Tendai Mbirimi
Bridal writer
Marriage is not a stroll in the park, it requires patience and endurance.
More marriages would survive if spouses realised that sometimes, the “better” comes after the “worse”.
In Zimbabwe, wedding business witnessed rapid growth since the turn of the millennium.
Many residential places have been turned into wedding venues or bridal parlours.
No weekend passes by without some private or public nuptial celebrations.
This has turned out to be a lucrative business.
However, statistics obtained from the courts published in December last year by our sister paper, The Herald, indicate that divorce cases are on the increase.
This is ultimately bad news for the families involved, the wedding industry and the country at large.
The data indicates that at least 1 417 couples filed for divorce in 2015, showing an increase of about 9 percent from 1 297 cases recorded in 2014.
Divorce is not an event, it is a process that leaves physical and emotional lifetime scars at most times.
When one is going through a divorce process, his or her contribution at work, church or any social gathering usually becomes low. This has an indirect bearing on the immediate community and the national output.
This increase in divorce cases is a cause for concern.
Marriage officers, marriage counsellors and the Government must device strategies that can alleviate this scourge.
Fairly young and newly married couples constitute a greater percentage of those divorcing. The rate at which young people are quick to file for divorce shows that there is a missing link somewhere. Could it be the growing disintegration of the extended family?
Traditionally, the aunts and uncles used to play a pivotal role in marriage counselling, which would bring about alternative methods of resolving marital disputes ahead of divorce.

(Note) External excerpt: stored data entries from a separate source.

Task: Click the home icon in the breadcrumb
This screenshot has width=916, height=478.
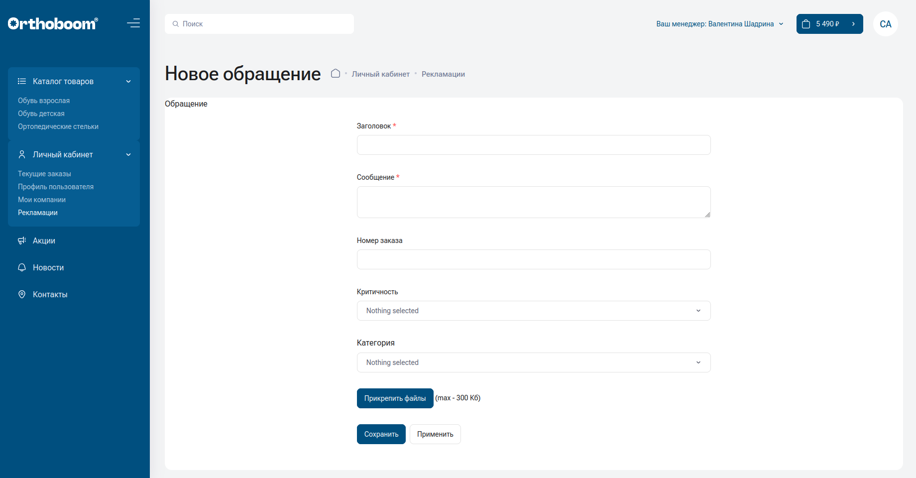Action: click(336, 73)
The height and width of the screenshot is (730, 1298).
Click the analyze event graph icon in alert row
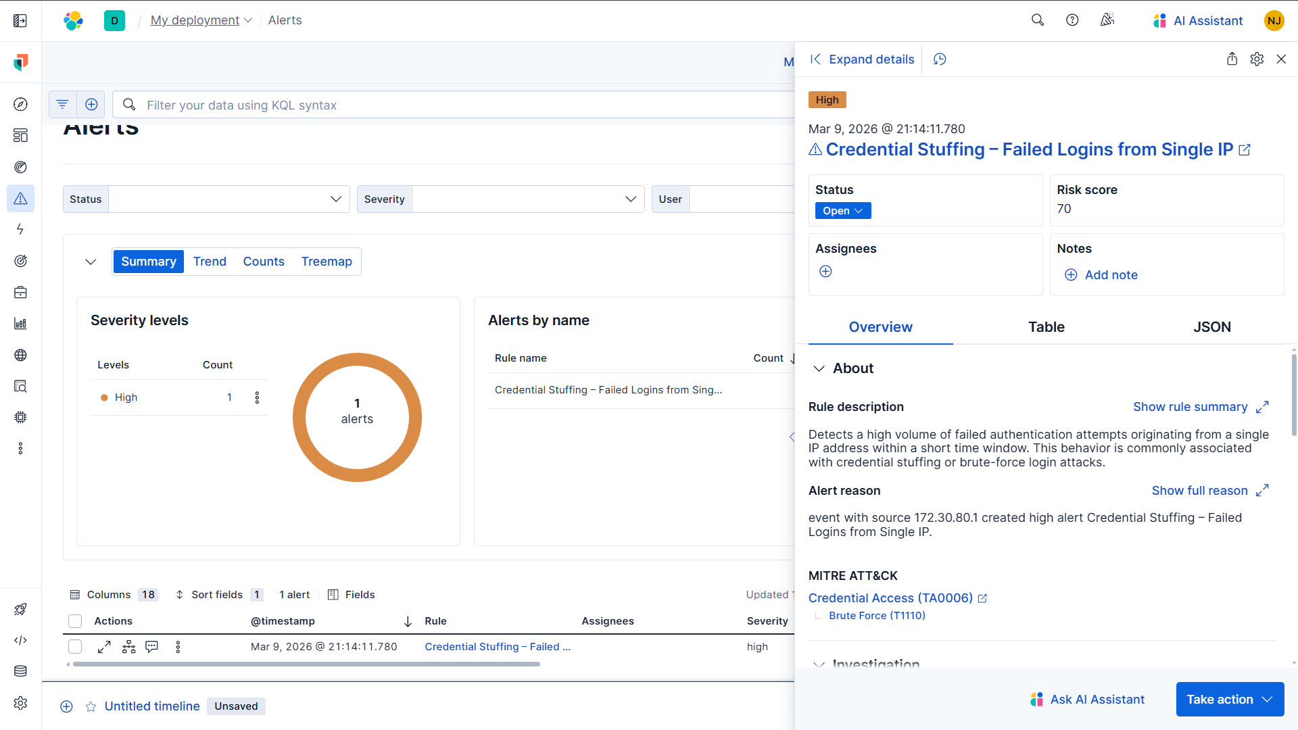[128, 647]
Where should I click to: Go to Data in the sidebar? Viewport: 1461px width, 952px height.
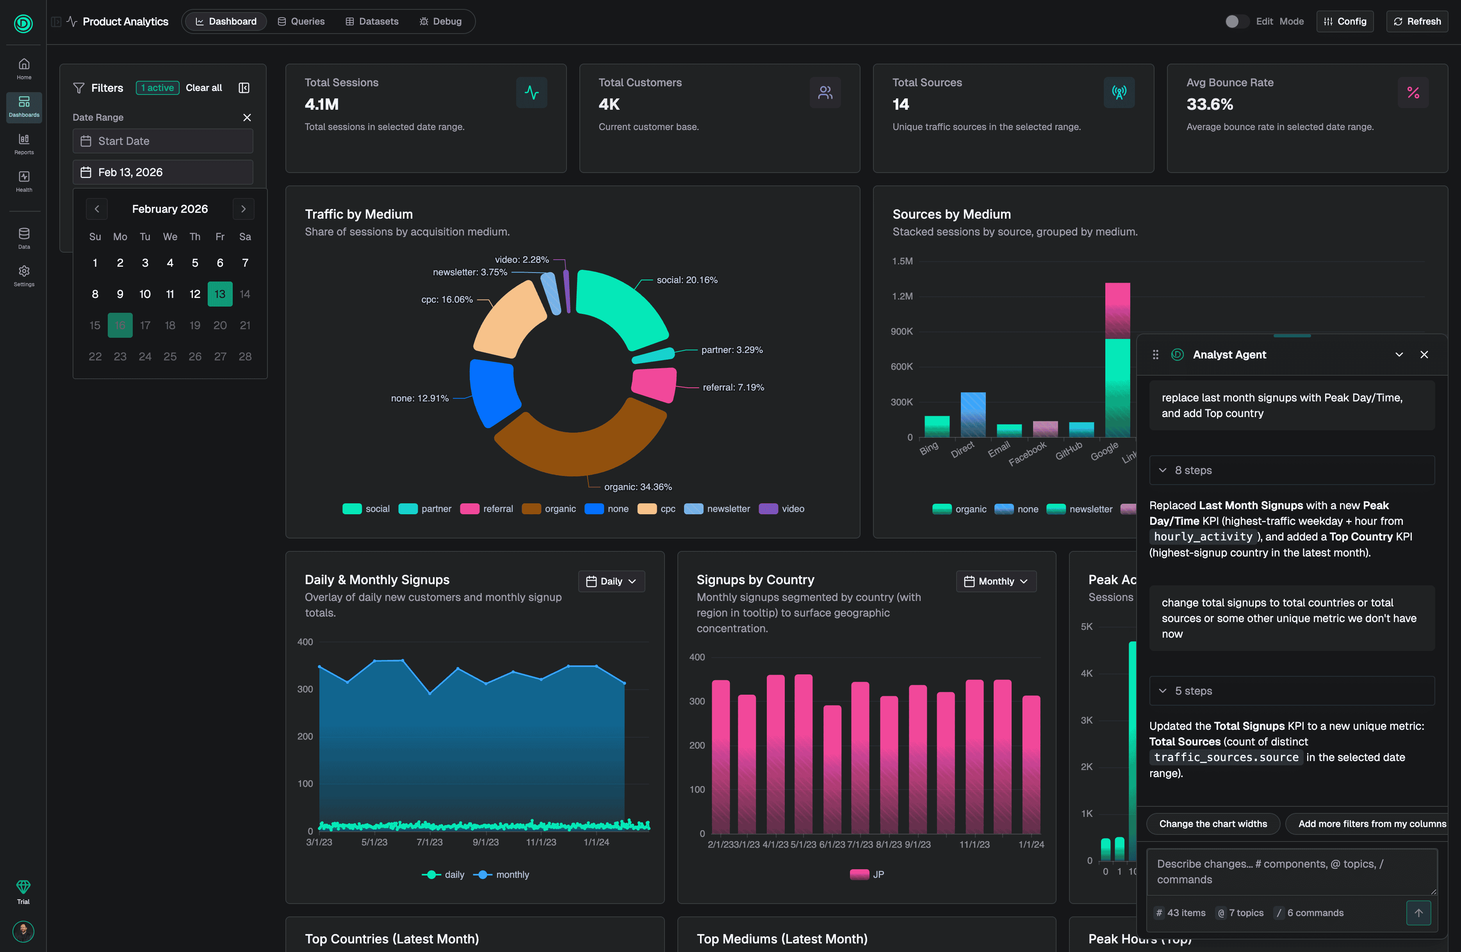pos(24,238)
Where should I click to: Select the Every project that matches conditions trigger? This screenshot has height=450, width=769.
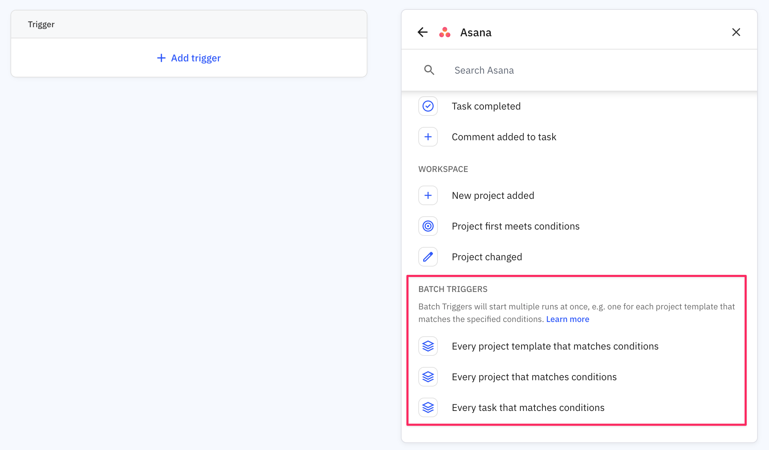coord(534,377)

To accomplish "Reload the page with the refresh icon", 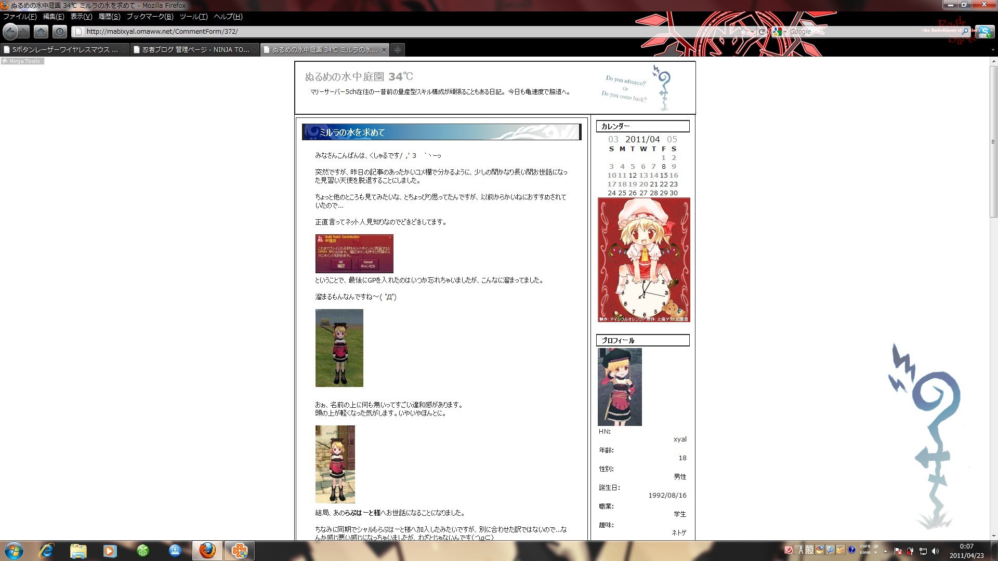I will pyautogui.click(x=761, y=32).
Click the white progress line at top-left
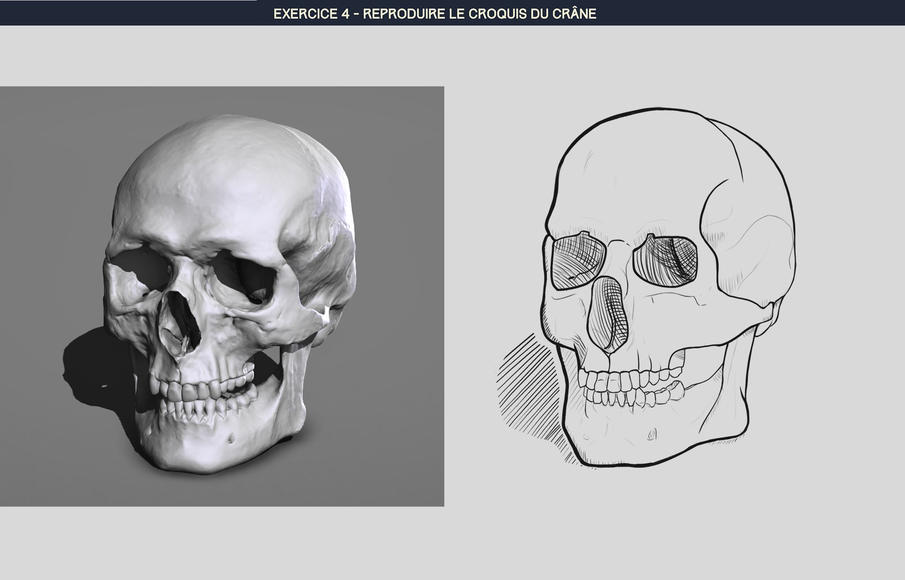Image resolution: width=905 pixels, height=580 pixels. coord(128,0)
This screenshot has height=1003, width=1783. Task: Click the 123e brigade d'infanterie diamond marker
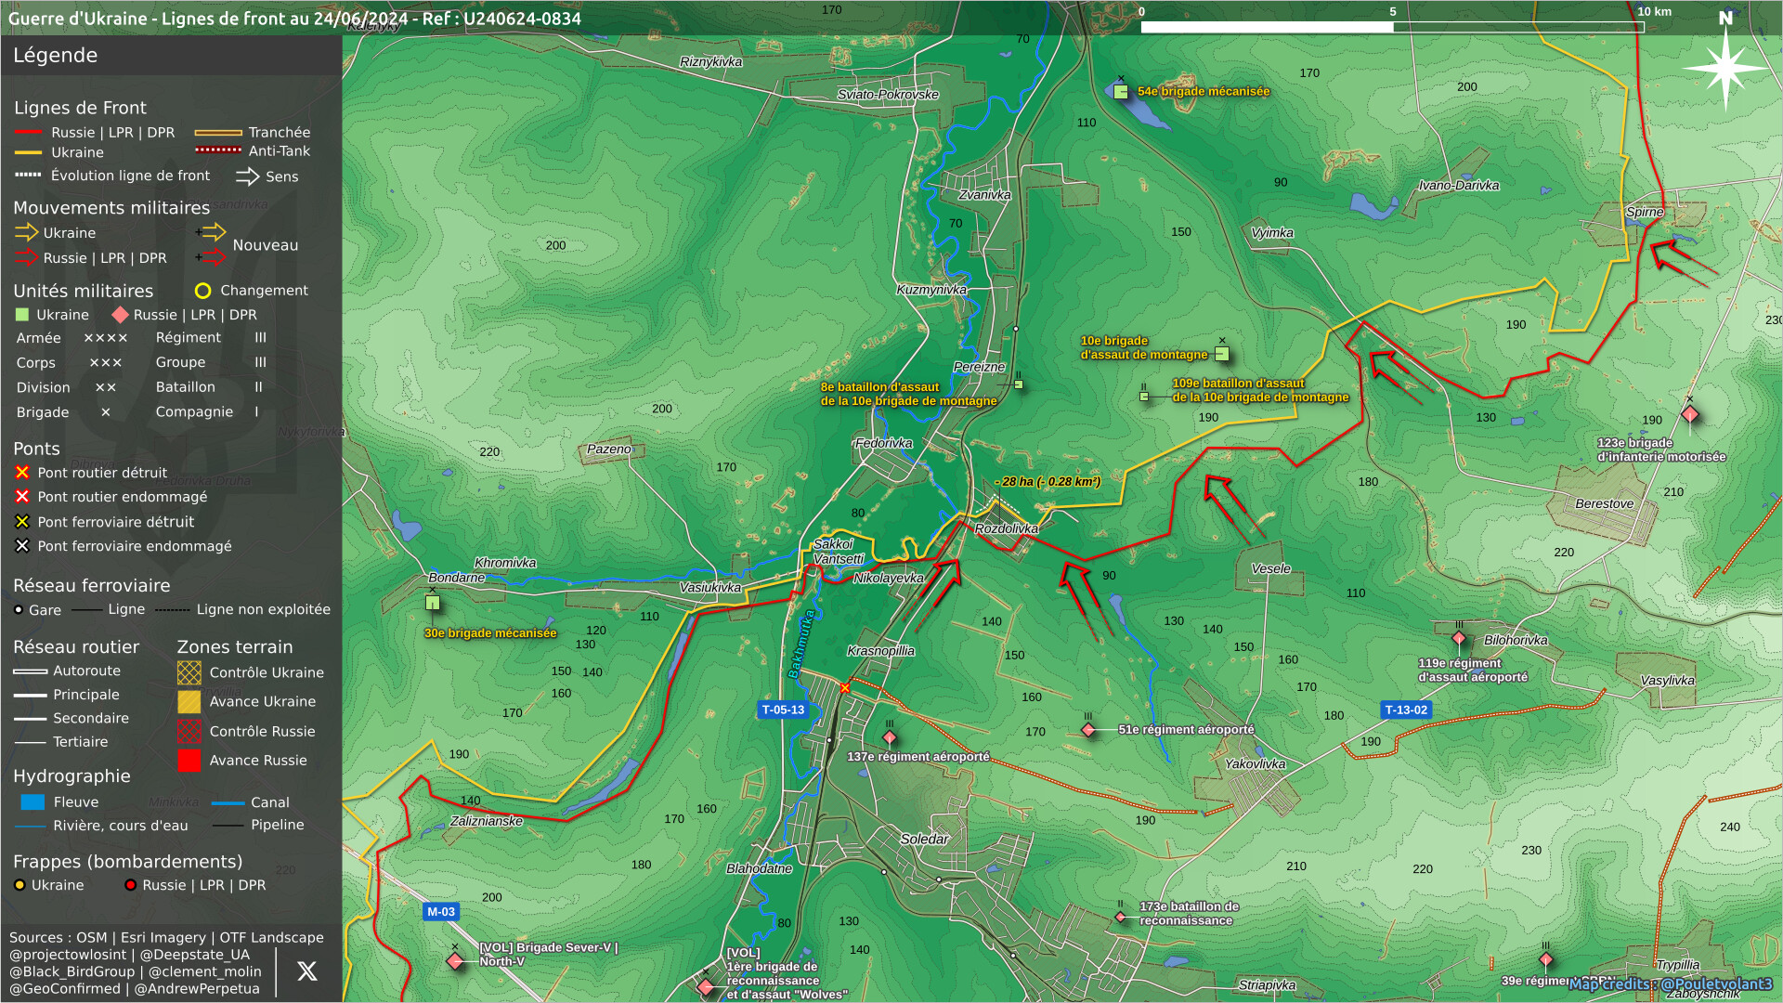click(x=1690, y=414)
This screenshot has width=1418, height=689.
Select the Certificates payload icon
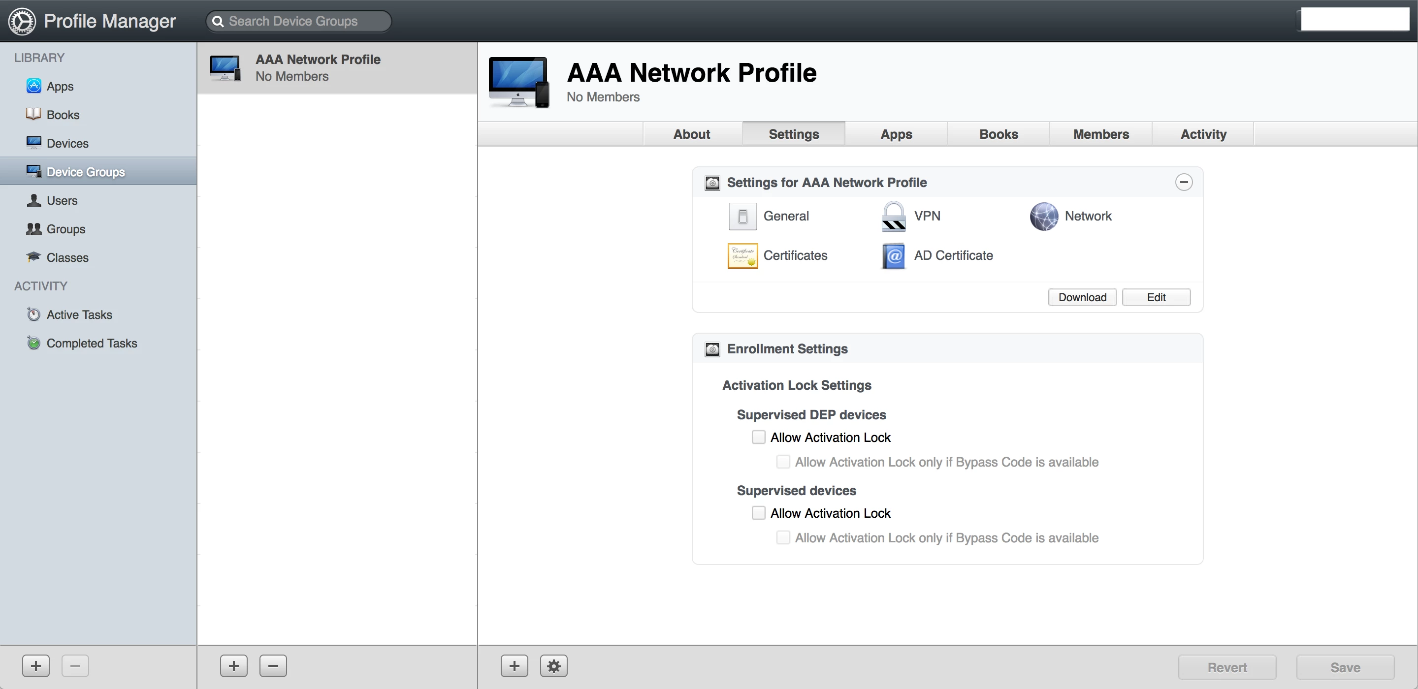743,256
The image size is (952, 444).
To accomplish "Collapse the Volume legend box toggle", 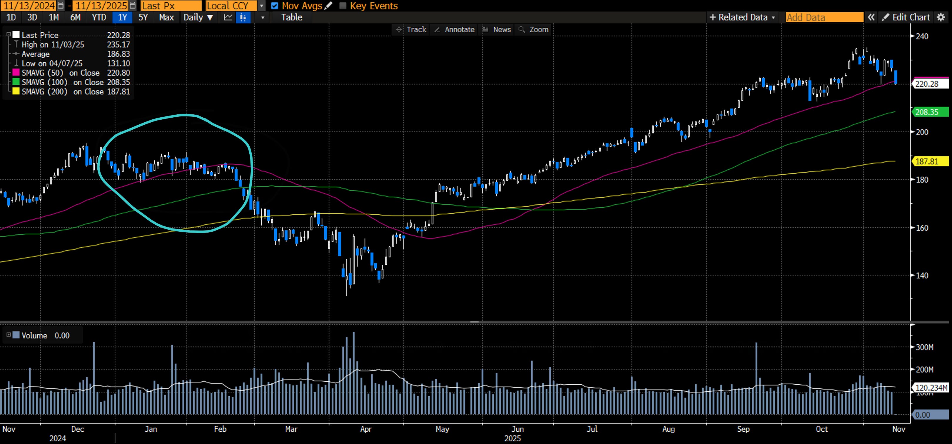I will coord(9,335).
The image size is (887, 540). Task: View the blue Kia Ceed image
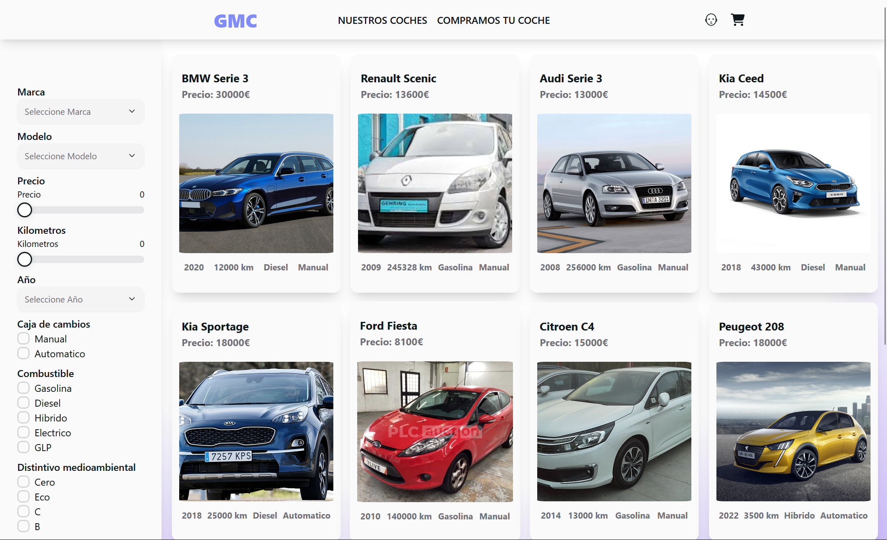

However, this system has since collapsed. The church is trying to play the role but is not being very successful.
People come to church with simulated images that does not accurately portray them, thereby making pastors and counsellors depend on secondary or refined information. Where the traditional aunts were concerned, they would have access to “classified” information through their involvement in the family’s events.
The unacceptability of divorce is reinforced from culture to culture and even in religion.
There is stigma around divorce, especially for women. Divorce is often viewed as an ultimate failure on the part of the woman. Terms like “mvana” (single mother) or “akarambwa” are often used in reference to a divorced woman.
No one cares about the reasons why she is a divorcee, even if she was the one who initiated termination of the marriage contract.
In the best interest of our societal values, divorce should not be part of the marital vocabulary. It should come as a last resort.
Remember that nuptial bliss is possible through open dialogue between spouses.
As we congratulate all those who made it and tied the knot in 2015, we wish them everlasting happiness in their marriages.
The Sunday Mail Bridal team wishes you a blissful matrimonial 2016.